- [What is expected]: Go through the listing below and return each line that includes "icon".

- [Material for this exercise]:
━━━━━━
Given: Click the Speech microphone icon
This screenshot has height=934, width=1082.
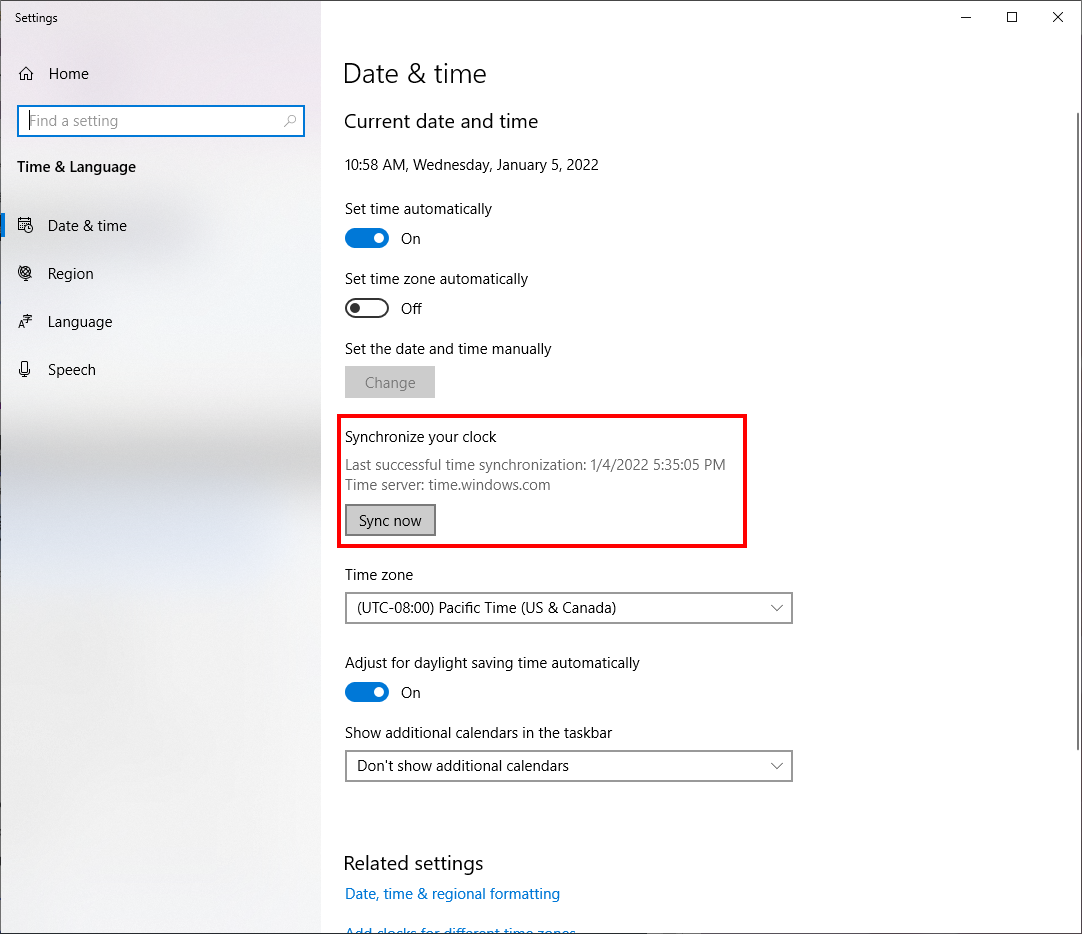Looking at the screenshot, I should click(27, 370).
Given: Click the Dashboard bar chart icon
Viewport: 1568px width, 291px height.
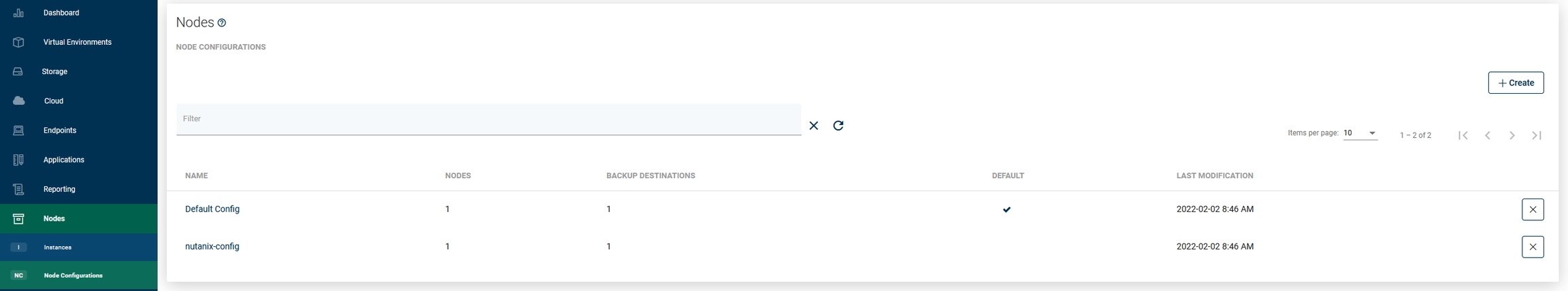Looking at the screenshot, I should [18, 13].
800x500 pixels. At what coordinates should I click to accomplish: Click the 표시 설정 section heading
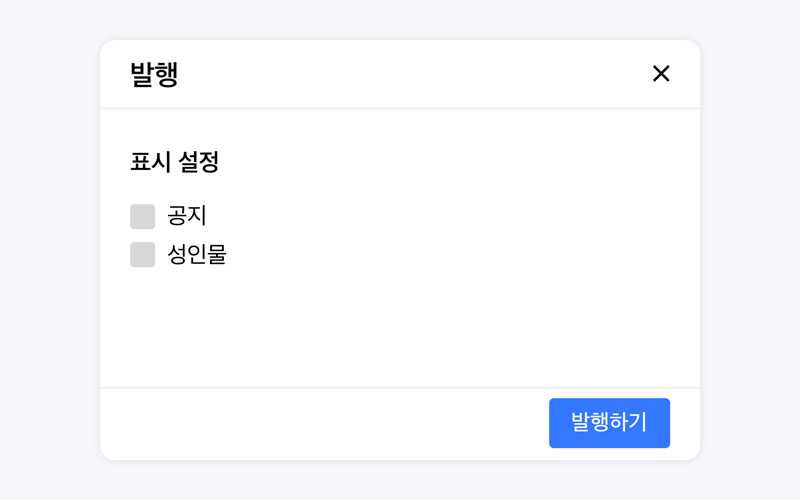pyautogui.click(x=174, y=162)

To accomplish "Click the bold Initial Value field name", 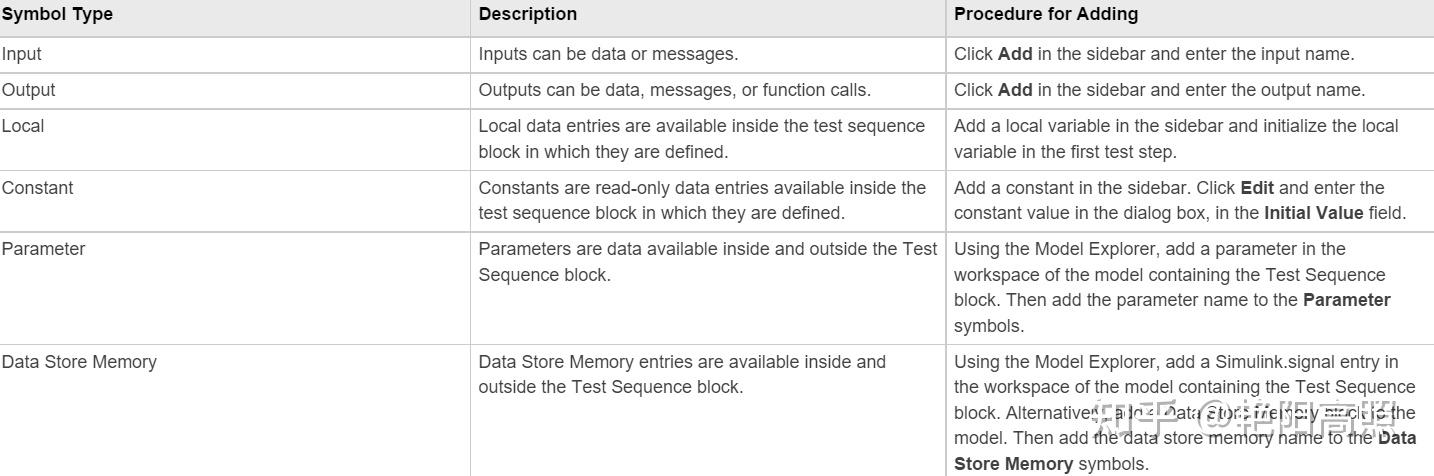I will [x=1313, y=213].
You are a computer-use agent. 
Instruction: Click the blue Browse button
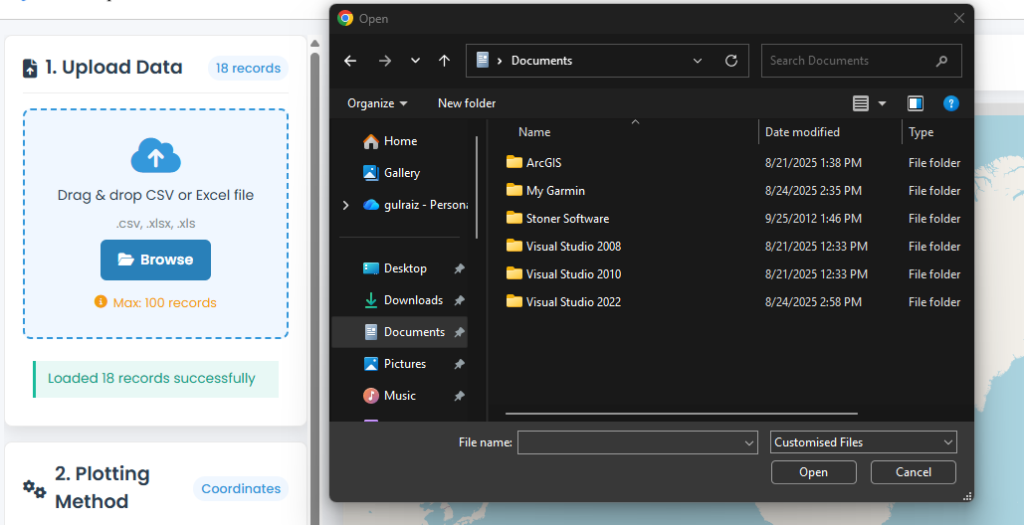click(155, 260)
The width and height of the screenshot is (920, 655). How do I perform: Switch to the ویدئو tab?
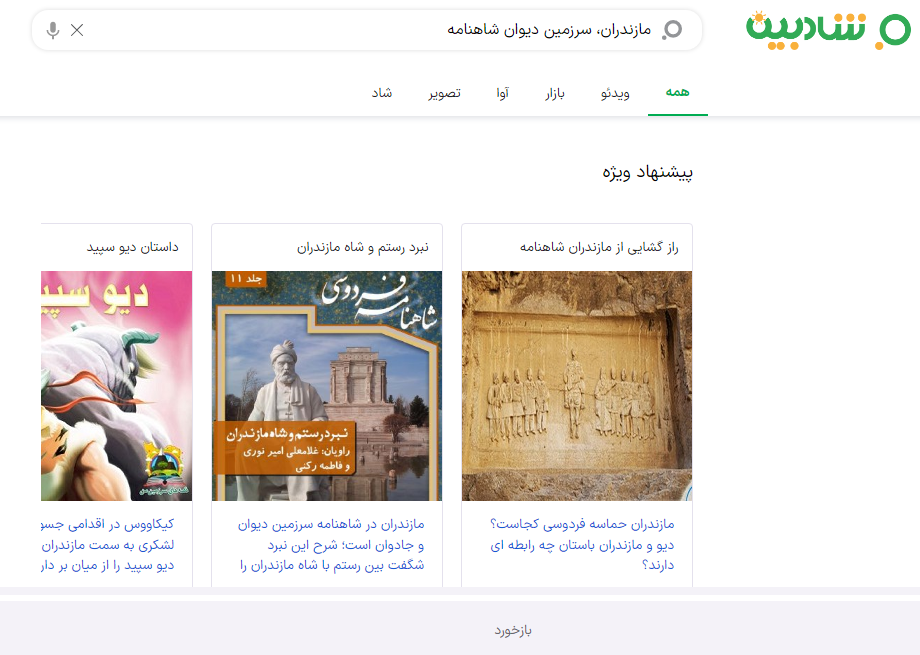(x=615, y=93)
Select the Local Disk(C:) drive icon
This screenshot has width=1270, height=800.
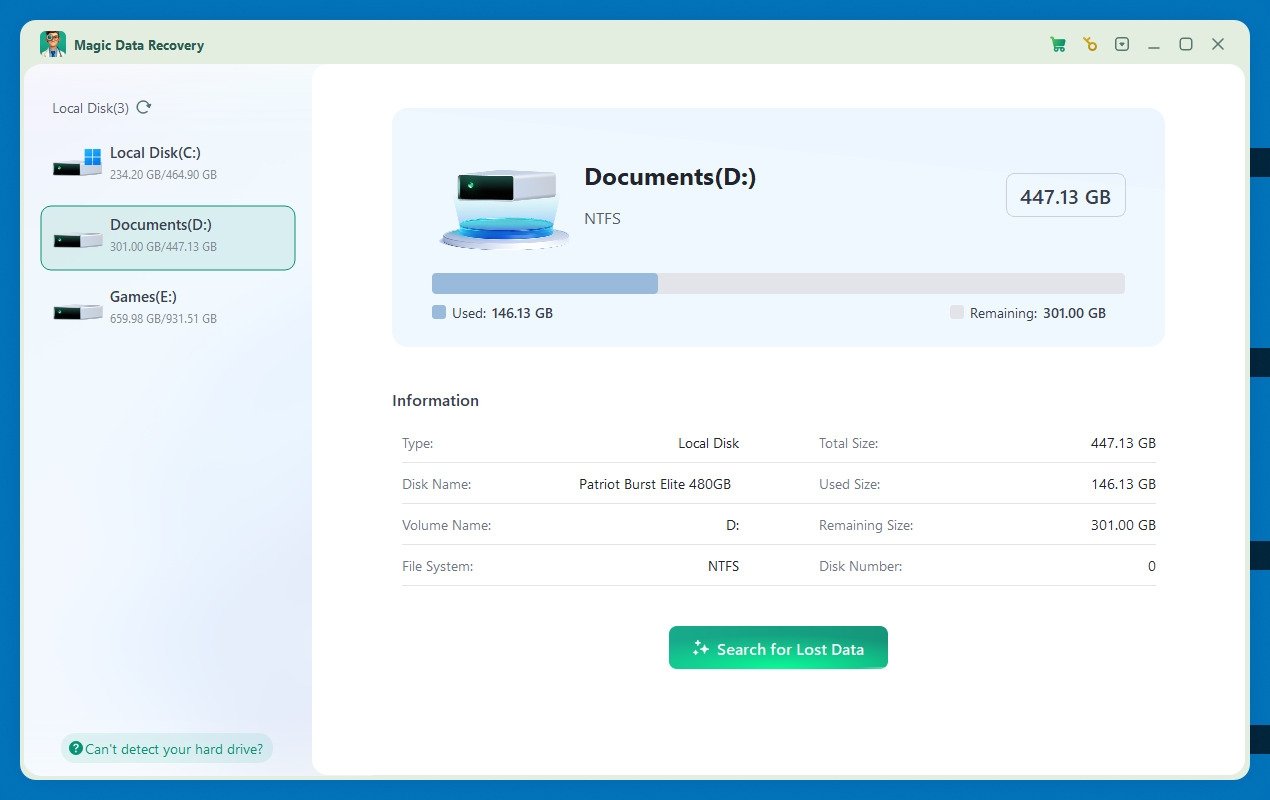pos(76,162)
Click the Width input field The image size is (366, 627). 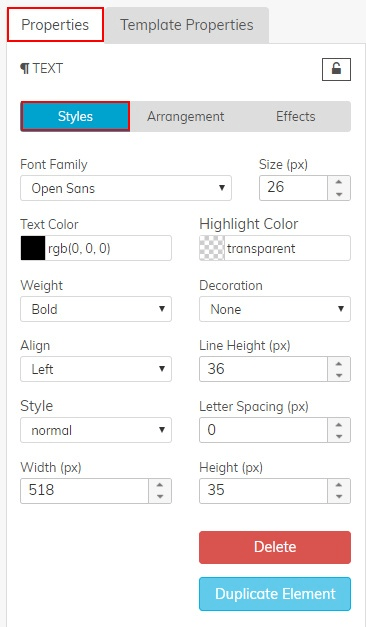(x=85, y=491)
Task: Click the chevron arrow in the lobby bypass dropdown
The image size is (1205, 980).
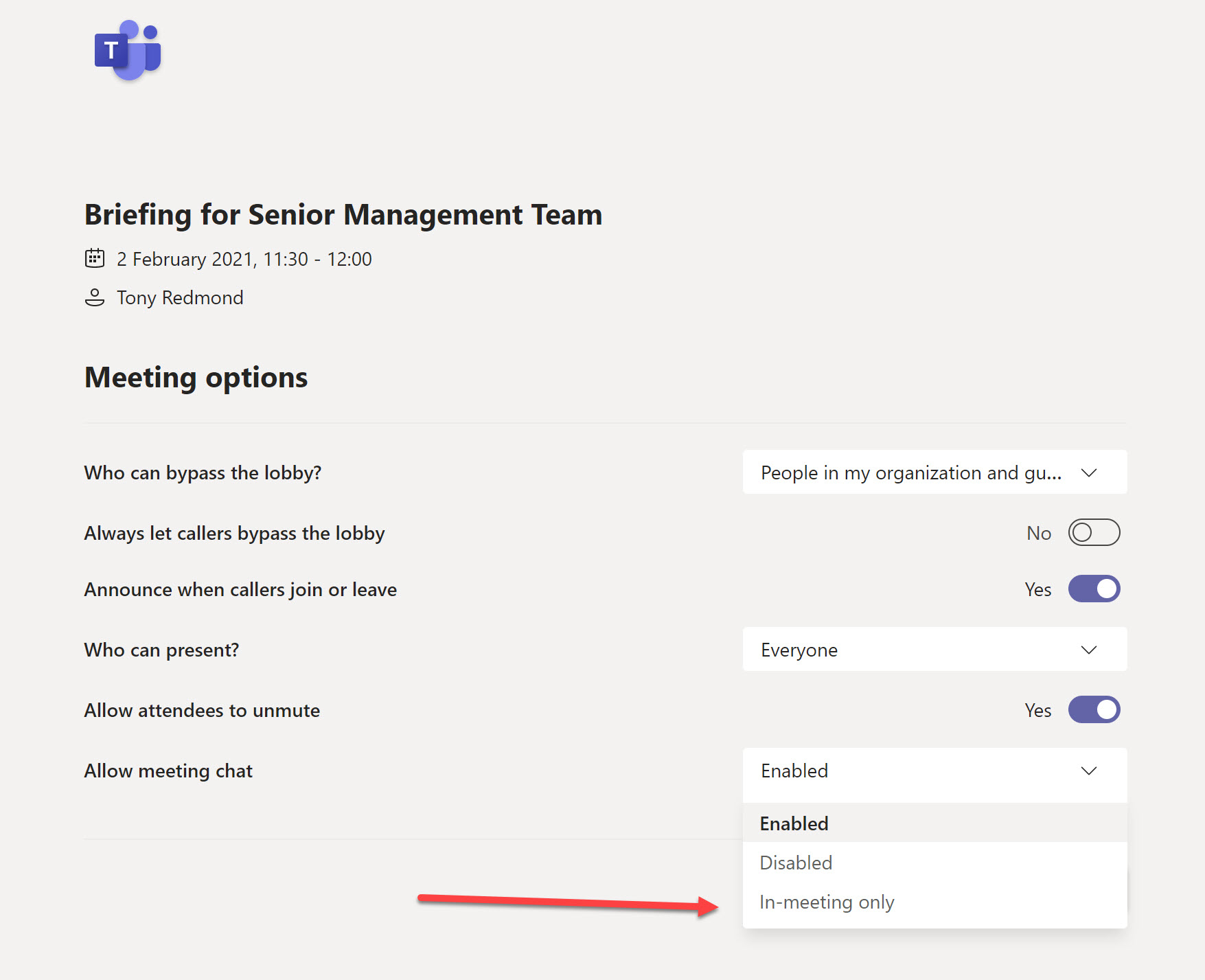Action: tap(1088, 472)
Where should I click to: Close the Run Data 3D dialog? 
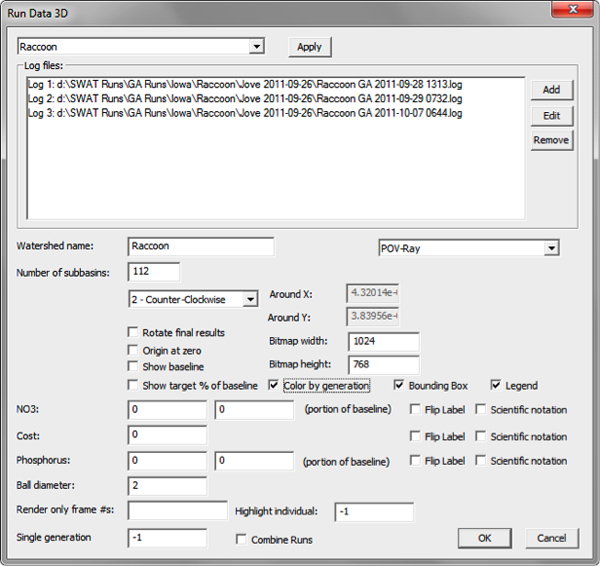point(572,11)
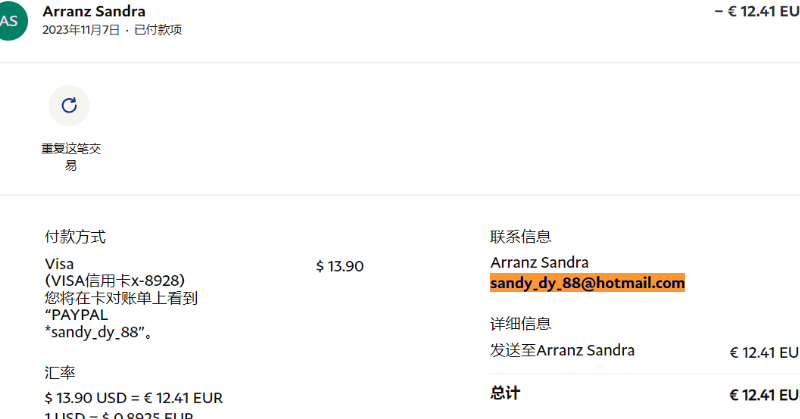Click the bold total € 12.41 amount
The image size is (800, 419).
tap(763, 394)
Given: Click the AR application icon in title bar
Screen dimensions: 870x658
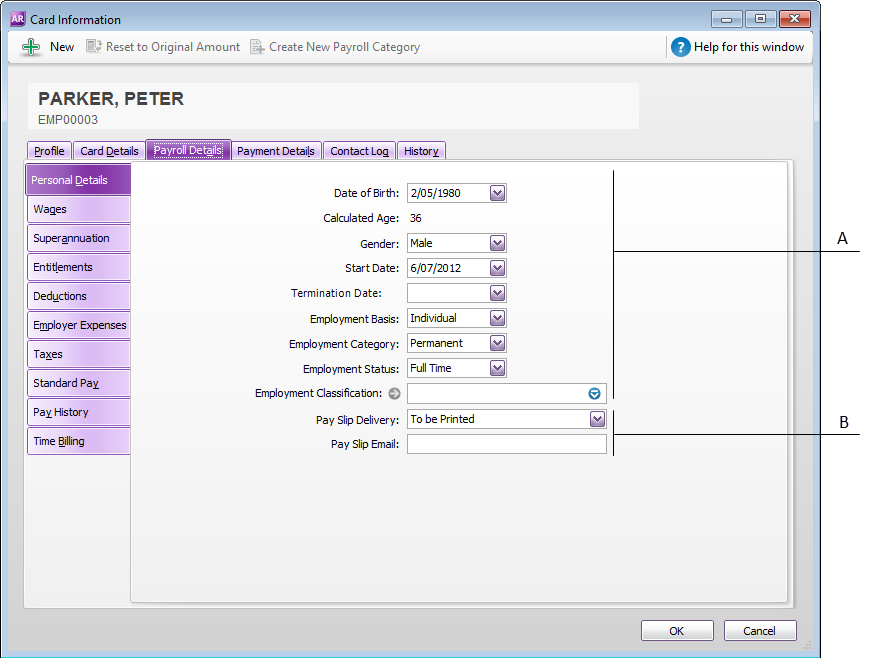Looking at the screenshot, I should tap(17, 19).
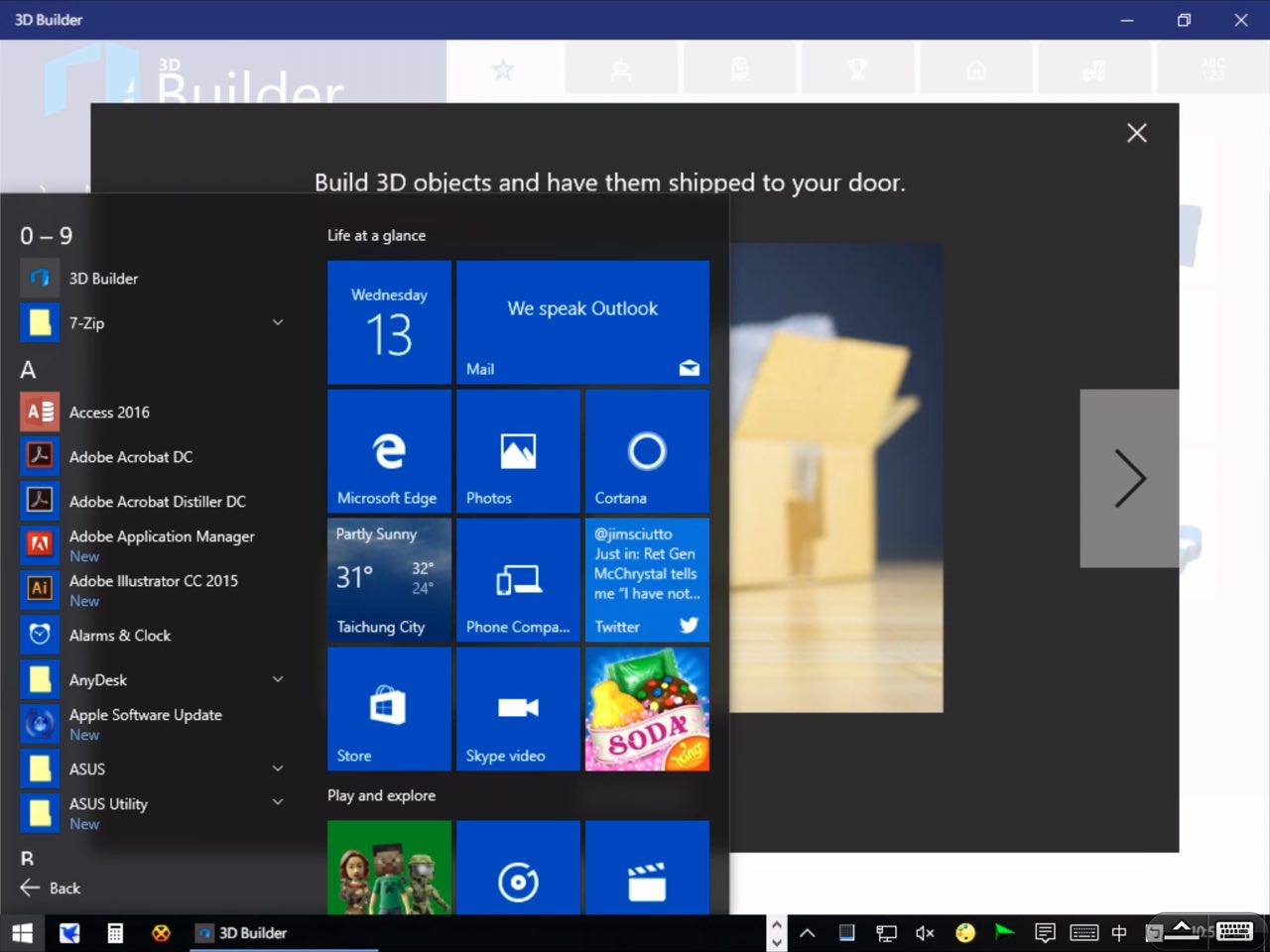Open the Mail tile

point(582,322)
━━━━━━
- [Result for this exercise]:
Given: Click the Speech microphone icon
Given: Click the Dashboard bar chart icon
Select the Local Disk(C:) drive icon
Given: Click the AR application icon in title bar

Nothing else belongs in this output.